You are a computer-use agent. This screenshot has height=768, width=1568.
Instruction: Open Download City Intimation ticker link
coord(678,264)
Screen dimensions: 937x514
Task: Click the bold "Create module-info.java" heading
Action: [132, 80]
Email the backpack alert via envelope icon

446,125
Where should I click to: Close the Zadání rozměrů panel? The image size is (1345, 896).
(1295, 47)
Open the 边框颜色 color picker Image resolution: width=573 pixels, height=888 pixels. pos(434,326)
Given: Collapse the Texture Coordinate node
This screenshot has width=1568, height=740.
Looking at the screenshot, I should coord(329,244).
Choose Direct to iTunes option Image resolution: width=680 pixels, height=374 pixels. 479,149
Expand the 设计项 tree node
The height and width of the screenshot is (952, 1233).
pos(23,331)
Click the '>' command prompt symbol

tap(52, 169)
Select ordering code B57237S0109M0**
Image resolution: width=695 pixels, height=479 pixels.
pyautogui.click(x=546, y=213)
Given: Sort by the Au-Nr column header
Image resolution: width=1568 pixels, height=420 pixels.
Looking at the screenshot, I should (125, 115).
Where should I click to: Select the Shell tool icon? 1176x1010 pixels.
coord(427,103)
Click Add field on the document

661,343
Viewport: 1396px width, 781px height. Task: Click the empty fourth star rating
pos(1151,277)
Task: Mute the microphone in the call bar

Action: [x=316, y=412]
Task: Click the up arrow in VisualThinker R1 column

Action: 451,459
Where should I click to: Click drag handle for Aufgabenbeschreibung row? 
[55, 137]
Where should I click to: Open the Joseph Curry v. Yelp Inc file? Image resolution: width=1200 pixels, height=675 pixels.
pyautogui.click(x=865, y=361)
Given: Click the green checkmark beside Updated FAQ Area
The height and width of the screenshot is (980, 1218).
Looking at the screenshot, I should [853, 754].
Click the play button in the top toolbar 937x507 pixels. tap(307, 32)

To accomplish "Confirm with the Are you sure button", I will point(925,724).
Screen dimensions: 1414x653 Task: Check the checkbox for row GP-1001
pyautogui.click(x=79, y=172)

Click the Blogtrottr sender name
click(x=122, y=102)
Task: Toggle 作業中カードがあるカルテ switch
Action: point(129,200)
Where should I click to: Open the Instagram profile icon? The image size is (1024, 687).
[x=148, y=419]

********

▶ _ASSIGNMENT_:
Print again each line of the listing above, exactly as it appears.

▶ _YOUR RESPONSE_:
You are a computer-use agent. This screenshot has height=768, width=1568.
Instruction: Open Download City Intimation ticker link
coord(678,264)
Screen dimensions: 937x514
Task: Click the bold "Create module-info.java" heading
Action: [132, 80]
Email the backpack alert via envelope icon

446,125
Where should I click to: Close the Zadání rozměrů panel? The image size is (1345, 896).
(1295, 47)
Open the 边框颜色 color picker Image resolution: width=573 pixels, height=888 pixels. pos(434,326)
Given: Collapse the Texture Coordinate node
This screenshot has width=1568, height=740.
Looking at the screenshot, I should coord(329,244).
Choose Direct to iTunes option Image resolution: width=680 pixels, height=374 pixels. 479,149
Expand the 设计项 tree node
The height and width of the screenshot is (952, 1233).
pos(23,331)
Click the '>' command prompt symbol

tap(52, 169)
Select ordering code B57237S0109M0**
Image resolution: width=695 pixels, height=479 pixels.
pyautogui.click(x=546, y=213)
Given: Sort by the Au-Nr column header
Image resolution: width=1568 pixels, height=420 pixels.
Looking at the screenshot, I should (125, 115).
Where should I click to: Select the Shell tool icon? 1176x1010 pixels.
coord(427,103)
Click Add field on the document

661,343
Viewport: 1396px width, 781px height. Task: Click the empty fourth star rating
pos(1151,277)
Task: Mute the microphone in the call bar

Action: [x=316, y=412]
Task: Click the up arrow in VisualThinker R1 column

Action: 451,459
Where should I click to: Click drag handle for Aufgabenbeschreibung row? 
[55, 137]
Where should I click to: Open the Joseph Curry v. Yelp Inc file? Image resolution: width=1200 pixels, height=675 pixels.
pyautogui.click(x=865, y=361)
Given: Click the green checkmark beside Updated FAQ Area
The height and width of the screenshot is (980, 1218).
Looking at the screenshot, I should [853, 754].
Click the play button in the top toolbar 937x507 pixels. tap(307, 32)

To accomplish "Confirm with the Are you sure button", I will point(925,724).
Screen dimensions: 1414x653 Task: Check the checkbox for row GP-1001
pyautogui.click(x=79, y=172)

Click the Blogtrottr sender name
click(x=122, y=102)
Task: Toggle 作業中カードがあるカルテ switch
Action: point(129,200)
Where should I click to: Open the Instagram profile icon? The image size is (1024, 687).
[x=148, y=419]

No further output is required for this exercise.